The records.
---------------

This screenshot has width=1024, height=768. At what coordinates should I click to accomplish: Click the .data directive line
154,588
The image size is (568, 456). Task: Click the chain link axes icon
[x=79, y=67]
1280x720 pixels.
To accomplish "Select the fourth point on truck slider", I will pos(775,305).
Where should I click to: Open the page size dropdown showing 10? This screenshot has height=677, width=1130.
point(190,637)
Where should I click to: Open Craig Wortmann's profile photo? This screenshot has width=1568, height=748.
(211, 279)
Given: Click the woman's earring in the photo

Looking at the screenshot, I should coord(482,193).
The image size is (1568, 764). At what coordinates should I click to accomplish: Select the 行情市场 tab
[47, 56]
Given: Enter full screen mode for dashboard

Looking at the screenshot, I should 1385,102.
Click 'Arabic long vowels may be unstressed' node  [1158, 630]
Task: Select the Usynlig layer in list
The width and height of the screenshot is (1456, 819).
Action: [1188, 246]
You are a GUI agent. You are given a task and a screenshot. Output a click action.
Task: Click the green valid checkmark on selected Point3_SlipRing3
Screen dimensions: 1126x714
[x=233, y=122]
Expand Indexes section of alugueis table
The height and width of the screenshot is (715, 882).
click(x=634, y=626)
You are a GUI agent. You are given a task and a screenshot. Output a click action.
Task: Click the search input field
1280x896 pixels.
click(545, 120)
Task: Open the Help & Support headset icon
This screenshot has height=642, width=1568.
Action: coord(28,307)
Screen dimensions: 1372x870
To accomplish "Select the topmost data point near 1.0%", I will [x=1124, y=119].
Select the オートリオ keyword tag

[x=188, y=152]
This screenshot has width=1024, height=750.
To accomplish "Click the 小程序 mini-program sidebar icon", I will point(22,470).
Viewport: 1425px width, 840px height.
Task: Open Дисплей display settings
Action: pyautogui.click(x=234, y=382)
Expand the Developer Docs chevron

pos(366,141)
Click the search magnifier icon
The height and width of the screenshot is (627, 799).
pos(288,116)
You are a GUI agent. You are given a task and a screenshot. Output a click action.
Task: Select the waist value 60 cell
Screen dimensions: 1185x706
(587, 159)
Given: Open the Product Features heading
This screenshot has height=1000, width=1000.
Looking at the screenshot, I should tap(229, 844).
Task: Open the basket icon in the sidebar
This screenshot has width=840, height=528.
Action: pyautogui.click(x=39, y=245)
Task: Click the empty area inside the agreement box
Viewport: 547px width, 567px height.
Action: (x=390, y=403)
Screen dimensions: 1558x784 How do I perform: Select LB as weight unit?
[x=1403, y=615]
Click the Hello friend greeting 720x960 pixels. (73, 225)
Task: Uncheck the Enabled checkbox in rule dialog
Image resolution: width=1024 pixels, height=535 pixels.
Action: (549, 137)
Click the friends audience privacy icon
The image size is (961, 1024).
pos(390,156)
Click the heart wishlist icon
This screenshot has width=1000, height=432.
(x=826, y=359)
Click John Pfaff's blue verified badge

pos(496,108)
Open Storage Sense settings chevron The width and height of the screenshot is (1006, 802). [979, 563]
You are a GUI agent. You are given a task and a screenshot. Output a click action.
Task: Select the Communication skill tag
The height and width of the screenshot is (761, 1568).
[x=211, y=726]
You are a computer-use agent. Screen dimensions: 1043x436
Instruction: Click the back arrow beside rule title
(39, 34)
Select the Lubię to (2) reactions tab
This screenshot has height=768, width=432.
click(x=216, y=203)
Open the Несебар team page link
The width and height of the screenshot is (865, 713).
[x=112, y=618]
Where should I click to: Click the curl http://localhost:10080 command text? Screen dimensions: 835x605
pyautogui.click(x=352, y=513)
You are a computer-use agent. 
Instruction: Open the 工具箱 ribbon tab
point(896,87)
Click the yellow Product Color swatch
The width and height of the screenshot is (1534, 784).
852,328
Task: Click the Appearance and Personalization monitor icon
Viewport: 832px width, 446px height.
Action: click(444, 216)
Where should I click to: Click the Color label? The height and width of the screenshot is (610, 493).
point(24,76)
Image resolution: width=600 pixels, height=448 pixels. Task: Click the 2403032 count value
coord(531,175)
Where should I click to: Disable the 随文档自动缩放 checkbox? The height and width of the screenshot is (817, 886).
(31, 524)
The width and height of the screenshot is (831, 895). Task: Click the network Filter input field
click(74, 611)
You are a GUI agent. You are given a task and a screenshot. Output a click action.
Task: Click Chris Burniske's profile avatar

---------------

Try it. Set down the entries above once more, verbatim.

Answer to this task.
This screenshot has width=1024, height=768. At what coordinates should I click to accomplish: Click the .data directive line
154,588
The image size is (568, 456). Task: Click the chain link axes icon
[x=79, y=67]
1280x720 pixels.
To accomplish "Select the fourth point on truck slider", I will pos(775,305).
Where should I click to: Open the page size dropdown showing 10? This screenshot has height=677, width=1130.
point(190,637)
Where should I click to: Open Craig Wortmann's profile photo? This screenshot has width=1568, height=748.
(211, 279)
Given: Click the woman's earring in the photo

Looking at the screenshot, I should coord(482,193).
The image size is (1568, 764). At what coordinates should I click to accomplish: Select the 行情市场 tab
[47, 56]
Given: Enter full screen mode for dashboard

Looking at the screenshot, I should 1385,102.
Click 'Arabic long vowels may be unstressed' node  [1158, 630]
Task: Select the Usynlig layer in list
The width and height of the screenshot is (1456, 819).
Action: [1188, 246]
You are a GUI agent. You are given a task and a screenshot. Output a click action.
Task: Click the green valid checkmark on selected Point3_SlipRing3
Screen dimensions: 1126x714
[x=233, y=122]
Expand Indexes section of alugueis table
The height and width of the screenshot is (715, 882).
click(x=634, y=626)
You are a GUI agent. You are given a task and a screenshot. Output a click action.
Task: Click the search input field
1280x896 pixels.
click(545, 120)
Task: Open the Help & Support headset icon
This screenshot has height=642, width=1568.
Action: coord(28,307)
Screen dimensions: 1372x870
To accomplish "Select the topmost data point near 1.0%", I will [x=1124, y=119].
Select the オートリオ keyword tag

[x=188, y=152]
This screenshot has width=1024, height=750.
To accomplish "Click the 小程序 mini-program sidebar icon", I will point(22,470).
Viewport: 1425px width, 840px height.
Task: Open Дисплей display settings
Action: pyautogui.click(x=234, y=382)
Expand the Developer Docs chevron

pos(366,141)
Click the search magnifier icon
The height and width of the screenshot is (627, 799).
pos(288,116)
You are a GUI agent. You are given a task and a screenshot. Output a click action.
Task: Select the waist value 60 cell
Screen dimensions: 1185x706
(587, 159)
Given: Open the Product Features heading
This screenshot has height=1000, width=1000.
Looking at the screenshot, I should tap(229, 844).
Task: Open the basket icon in the sidebar
This screenshot has width=840, height=528.
Action: pyautogui.click(x=39, y=245)
Task: Click the empty area inside the agreement box
Viewport: 547px width, 567px height.
Action: (x=390, y=403)
Screen dimensions: 1558x784 How do I perform: Select LB as weight unit?
[x=1403, y=615]
Click the Hello friend greeting 720x960 pixels. (73, 225)
Task: Uncheck the Enabled checkbox in rule dialog
Image resolution: width=1024 pixels, height=535 pixels.
Action: (549, 137)
Click the friends audience privacy icon
The image size is (961, 1024).
pos(390,156)
Click the heart wishlist icon
This screenshot has width=1000, height=432.
(x=826, y=359)
Click John Pfaff's blue verified badge

pos(496,108)
Open Storage Sense settings chevron The width and height of the screenshot is (1006, 802). [979, 563]
You are a GUI agent. You are given a task and a screenshot. Output a click action.
Task: Select the Communication skill tag
The height and width of the screenshot is (761, 1568).
[x=211, y=726]
You are a computer-use agent. Screen dimensions: 1043x436
Instruction: Click the back arrow beside rule title
(39, 34)
Select the Lubię to (2) reactions tab
This screenshot has height=768, width=432.
click(x=216, y=203)
Open the Несебар team page link
The width and height of the screenshot is (865, 713).
[x=112, y=618]
Where should I click to: Click the curl http://localhost:10080 command text? Screen dimensions: 835x605
pyautogui.click(x=352, y=513)
You are a computer-use agent. 
Instruction: Open the 工具箱 ribbon tab
point(896,87)
Click the yellow Product Color swatch
The width and height of the screenshot is (1534, 784).
852,328
Task: Click the Appearance and Personalization monitor icon
Viewport: 832px width, 446px height.
Action: click(444, 216)
Where should I click to: Click the Color label? The height and width of the screenshot is (610, 493).
point(24,76)
Image resolution: width=600 pixels, height=448 pixels. Task: Click the 2403032 count value
coord(531,175)
Where should I click to: Disable the 随文档自动缩放 checkbox? The height and width of the screenshot is (817, 886).
(31, 524)
The width and height of the screenshot is (831, 895). Task: Click the network Filter input field
click(74, 611)
You are a GUI agent. You are given a task and a screenshot. Output a click action.
Task: Click Chris Burniske's profile avatar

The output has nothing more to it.